As rhetoric, composition, and technical communication scholars continue to explore the affordances and possibilities of a wide variety of media in pedagogical settings, modular three-dimensional maker rhetoric provides opportunities to explore the rhetorical possibilities of these media in potentially new and innovative ways. For example, modular kits like littleBits could be useful in aural composition. As scholars have become increasingly interested in the rhetorical potentials of making with sound (e.g., Bowie, 2012; Ceraso, 2014; Selfe, 2009; Shipka, 2006), littleBits provide opportunities to create aural compositions using Musical Instrument Digital Interface (MIDI) modules (see Jepsen, 2015; Smith, 2015). Further, because littleBits are open source (licensed under the CERN Open Hardware License version 1.2; see Saddlemire, 2015), students could also access the open source hardware files and create new modules. And the coding involved with using littleBits to connect to objects or create aural compositions allow for the sorts of lo-fi composing advocated by Karl Stolley (2008) in his "Lo-Fi Manifesto."

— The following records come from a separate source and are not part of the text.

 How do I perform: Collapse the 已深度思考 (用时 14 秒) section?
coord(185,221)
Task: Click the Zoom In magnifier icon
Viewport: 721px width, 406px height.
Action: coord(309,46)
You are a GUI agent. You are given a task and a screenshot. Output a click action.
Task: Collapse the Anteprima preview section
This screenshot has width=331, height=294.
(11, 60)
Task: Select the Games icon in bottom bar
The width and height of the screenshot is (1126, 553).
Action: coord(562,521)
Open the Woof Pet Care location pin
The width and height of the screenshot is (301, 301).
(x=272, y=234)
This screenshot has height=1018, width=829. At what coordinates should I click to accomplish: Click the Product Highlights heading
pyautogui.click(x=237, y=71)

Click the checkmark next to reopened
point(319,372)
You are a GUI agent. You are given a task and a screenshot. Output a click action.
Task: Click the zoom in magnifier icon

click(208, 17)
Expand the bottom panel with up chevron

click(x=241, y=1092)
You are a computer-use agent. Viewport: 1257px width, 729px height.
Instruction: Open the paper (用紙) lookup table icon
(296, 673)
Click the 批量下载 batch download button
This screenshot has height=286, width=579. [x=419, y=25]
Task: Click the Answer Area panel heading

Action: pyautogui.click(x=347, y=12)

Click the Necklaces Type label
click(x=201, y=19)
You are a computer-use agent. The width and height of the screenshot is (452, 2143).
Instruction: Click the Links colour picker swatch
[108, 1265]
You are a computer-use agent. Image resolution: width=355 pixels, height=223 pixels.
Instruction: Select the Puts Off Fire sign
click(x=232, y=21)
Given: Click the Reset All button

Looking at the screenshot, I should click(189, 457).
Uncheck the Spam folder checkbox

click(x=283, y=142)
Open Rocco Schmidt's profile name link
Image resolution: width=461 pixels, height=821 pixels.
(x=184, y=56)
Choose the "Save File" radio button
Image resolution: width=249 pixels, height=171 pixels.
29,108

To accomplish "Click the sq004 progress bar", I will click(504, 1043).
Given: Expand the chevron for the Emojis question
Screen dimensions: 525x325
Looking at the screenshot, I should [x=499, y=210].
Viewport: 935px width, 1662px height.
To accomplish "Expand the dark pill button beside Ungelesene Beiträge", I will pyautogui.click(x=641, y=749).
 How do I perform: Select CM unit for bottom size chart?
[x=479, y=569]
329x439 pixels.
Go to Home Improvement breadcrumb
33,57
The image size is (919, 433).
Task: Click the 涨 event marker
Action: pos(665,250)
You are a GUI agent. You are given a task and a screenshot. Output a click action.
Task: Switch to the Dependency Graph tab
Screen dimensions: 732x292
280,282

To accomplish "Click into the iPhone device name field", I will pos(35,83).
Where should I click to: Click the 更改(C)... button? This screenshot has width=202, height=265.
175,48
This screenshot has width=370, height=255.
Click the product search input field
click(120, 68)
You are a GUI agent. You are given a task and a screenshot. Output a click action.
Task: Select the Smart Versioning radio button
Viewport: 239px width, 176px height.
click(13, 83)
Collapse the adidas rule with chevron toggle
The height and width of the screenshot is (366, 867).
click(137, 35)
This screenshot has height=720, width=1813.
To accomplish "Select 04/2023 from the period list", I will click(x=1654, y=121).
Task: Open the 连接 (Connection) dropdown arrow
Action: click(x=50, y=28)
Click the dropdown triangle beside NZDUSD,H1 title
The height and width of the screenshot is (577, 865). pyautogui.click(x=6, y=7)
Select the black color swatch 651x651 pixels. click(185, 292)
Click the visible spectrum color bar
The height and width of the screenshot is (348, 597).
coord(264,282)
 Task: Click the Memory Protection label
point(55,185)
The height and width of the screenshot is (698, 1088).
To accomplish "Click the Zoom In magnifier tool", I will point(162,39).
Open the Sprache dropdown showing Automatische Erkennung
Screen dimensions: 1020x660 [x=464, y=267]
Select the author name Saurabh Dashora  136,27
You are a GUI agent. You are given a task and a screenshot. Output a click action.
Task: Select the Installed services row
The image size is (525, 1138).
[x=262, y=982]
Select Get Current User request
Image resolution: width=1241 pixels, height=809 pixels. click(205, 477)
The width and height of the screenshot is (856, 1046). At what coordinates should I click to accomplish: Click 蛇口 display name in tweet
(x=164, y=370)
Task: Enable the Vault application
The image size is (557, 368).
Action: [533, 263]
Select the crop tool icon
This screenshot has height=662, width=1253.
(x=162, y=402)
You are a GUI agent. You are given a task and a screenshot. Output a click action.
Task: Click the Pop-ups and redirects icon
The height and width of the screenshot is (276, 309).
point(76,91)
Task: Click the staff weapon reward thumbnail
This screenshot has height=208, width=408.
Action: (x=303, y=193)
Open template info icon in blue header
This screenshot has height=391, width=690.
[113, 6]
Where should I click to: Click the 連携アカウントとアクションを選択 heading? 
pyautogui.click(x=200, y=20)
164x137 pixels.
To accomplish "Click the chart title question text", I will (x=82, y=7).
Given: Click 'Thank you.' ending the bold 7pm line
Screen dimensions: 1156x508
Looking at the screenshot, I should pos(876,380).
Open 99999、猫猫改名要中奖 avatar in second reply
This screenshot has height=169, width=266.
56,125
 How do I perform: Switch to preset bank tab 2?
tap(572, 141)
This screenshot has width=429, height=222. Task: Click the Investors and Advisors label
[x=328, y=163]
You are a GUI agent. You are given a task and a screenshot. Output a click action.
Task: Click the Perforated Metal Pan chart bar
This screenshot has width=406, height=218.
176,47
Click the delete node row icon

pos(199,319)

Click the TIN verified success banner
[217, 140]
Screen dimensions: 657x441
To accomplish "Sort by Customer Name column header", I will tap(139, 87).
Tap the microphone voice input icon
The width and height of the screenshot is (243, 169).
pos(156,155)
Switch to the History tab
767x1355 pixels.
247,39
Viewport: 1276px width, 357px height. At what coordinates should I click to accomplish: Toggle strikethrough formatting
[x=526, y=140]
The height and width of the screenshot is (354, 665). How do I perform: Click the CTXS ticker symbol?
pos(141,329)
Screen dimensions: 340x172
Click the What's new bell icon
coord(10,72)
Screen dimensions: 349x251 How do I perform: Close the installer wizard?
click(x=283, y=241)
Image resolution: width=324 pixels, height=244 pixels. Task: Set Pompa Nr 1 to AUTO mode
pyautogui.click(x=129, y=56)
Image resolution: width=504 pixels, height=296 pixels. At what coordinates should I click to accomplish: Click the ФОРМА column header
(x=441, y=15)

These are just a few possibilities we imagine for module tools like littleBits in rhetoric, composition, and technical communication pedagogy. What struck us as most important as we packed up the littleBits at the end of May Seminar, however, was the importance of recursive play, failure, and experimentation in the composing process. Whether students are working with maker rhetoric or with more traditional essayistic compositions, we believe that rhetoric and composition teachers need to embrace the playful aspects of craft and encourage creating ecological spaces in classes where students are free to fail and fail again. If, as Casey Boyle (2016) has argued, rhetorical practice is about creating more practice, then certainly play and failure need to be parts of those practices. Throughout this webtext, we have emphasized how rhetorical practice with three-dimensional objects involves play, failure, and risk, and we believe that modular tools like littleBits provide an opening to explore these dynamics in rhetoric, composition, and technical communication pedagogy.